Studio album by Zé Ramalho
- Released: 1983
- Recorded: April/March 1983
- Genre: MPB
- Length: 44:32 51:19 (Remastered version)
- Label: Epic (CBS - Sony Music)
- Producer: Zé Ramalho and Mauro Motta

Zé Ramalho chronology
| Força Verde (1982) | Orquídea Negra (1983) | Por Aquelas Que Foram Bem amadas (1984) |

= Orquídea Negra =

Orquídea Negra is the sixth solo album by Brazilian musician Zé Ramalho. It was released in 1983. The album featured several guest artists.

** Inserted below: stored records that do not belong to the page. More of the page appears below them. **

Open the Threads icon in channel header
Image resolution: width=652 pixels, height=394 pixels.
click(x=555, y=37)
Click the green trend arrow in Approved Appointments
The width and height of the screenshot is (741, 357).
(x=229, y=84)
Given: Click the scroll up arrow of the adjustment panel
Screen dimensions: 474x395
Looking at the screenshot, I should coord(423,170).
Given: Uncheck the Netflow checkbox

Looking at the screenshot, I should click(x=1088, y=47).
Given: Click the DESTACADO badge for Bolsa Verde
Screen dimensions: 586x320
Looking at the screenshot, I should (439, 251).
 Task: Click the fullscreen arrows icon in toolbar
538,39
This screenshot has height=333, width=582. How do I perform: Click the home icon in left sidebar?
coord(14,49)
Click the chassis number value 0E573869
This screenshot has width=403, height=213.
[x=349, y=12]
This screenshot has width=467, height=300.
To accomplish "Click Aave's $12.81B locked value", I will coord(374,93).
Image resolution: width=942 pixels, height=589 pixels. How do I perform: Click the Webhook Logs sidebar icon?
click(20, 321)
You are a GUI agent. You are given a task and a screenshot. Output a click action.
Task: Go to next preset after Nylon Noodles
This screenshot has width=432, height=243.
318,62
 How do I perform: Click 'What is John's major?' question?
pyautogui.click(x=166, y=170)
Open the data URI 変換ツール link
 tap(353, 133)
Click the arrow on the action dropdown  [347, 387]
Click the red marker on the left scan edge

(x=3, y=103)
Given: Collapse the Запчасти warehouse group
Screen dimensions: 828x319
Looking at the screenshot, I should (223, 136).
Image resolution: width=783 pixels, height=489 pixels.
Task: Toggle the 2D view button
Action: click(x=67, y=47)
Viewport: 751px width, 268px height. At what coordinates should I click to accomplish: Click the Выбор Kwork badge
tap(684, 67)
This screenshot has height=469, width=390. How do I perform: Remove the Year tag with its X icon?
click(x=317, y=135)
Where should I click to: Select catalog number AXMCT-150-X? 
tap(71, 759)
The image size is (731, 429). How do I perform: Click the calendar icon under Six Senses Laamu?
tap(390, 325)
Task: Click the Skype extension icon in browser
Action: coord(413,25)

Ramalho, who believes in extra and intraterrestrial beings, once said that a man who introduced himself as a member of the Illuminati told him that with the song "Kryptônia" they managed to make contact with some "species".

== Track listing ==

| No. | Title | Music | Length |
|---|---|---|---|
| 1. | "Orquídea negra (featuring Fagner)" (Dark Orchid) | Jorge Mautner | 5:21 |
| 2. | "Para chegar mais perto de Deus (featuring Egberto Gismonti)" (To get closer to God) | Zé Ramalho | 4:32 |
| 3. | "Kryptônia (featuring Manito)" (Krypton) | Zé Ramalho | 4:48 |
| 4. | "Táxi-lunar (featuring A Cor do Som)" (Moon taxi) | Zé Ramalho, Geraldo Azevedo, Alceu Valença | 3:59 |
| 5. | "Coração de rubi (featuring Maria Lúcia Godoy)" (Ruby Heart) | Zé Ramalho, Maria Lúcia Godoy | 3:47 |
| 6. | "Filhos do câncer" (Cancer's Children) | Zé Ramalho, Fagner | 5:20 |
| 7. | "Napalm (featuring Robertinho de Recife)" | Zé Ramalho, Robertinho de Recife | 6:07 |
| 8. | "Dominó (featuring Armandinho and the Trio Elétrico Dodô and Osmar)" (Dominoes) | Zé Ramalho | 3:00 |
| 9. | "Xote dos poetas (Featuring Fagner)" (Schottische of the Poets) | Zé Ramalho, Capinan | 4:39 |
| 10. | "Embolada violada" ("Embolada" is a type of art from the Northeastern of Brazil. "Violada" refers to something that has been transformed into music with a guitar, so the lit. translation would be "Guitared Embolada") | Zé Ramalho, Capinan | 2:59 |

=== 2003 Re-issue ===

| No. | Title | Length |
|---|---|---|
| 1. | "Os dozes trabalhos de Hércules" (The Twelve Labours of Hercules) | 4:15 |
| 2. | "A última nau" (The Last Carrack) | 3:36 |

== Personnel ==
- Zé ramalho - Lead vocals, acoustic guitar, twelve-string guitar, caxixi, violas, bass drum, pandeiro, triangle.